→ **Your instructions**:
Where a line below holds the string "Open", count it; then give the total without any other words.
Records provided Block Start
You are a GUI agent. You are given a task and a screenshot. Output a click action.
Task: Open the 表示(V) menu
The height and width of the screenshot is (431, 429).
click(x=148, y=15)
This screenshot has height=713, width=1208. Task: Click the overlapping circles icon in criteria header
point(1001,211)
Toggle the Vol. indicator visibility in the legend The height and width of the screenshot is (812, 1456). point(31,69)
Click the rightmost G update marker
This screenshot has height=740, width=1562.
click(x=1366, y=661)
Records provided Block End
Records provided Block Start
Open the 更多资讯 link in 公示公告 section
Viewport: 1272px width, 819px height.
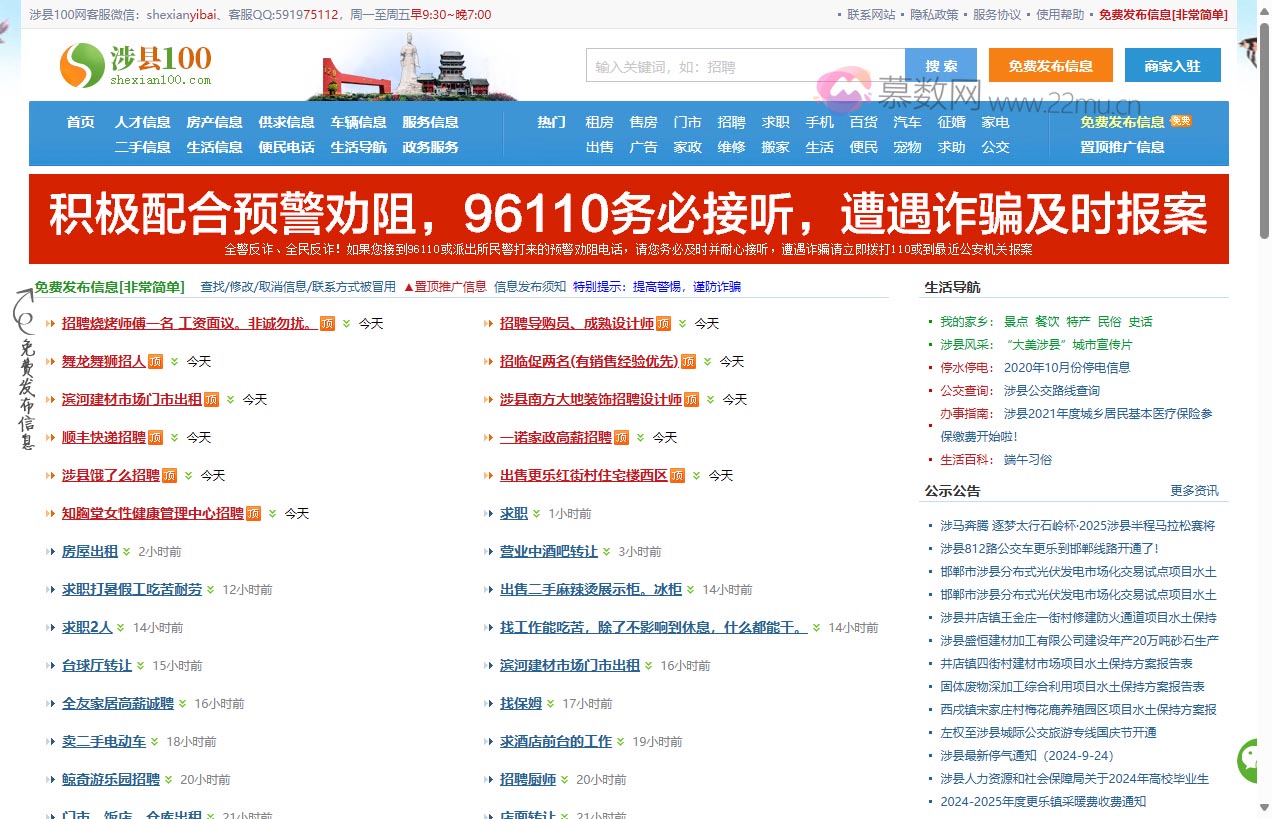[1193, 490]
Records provided Block End
→ **Response for this exercise**:
2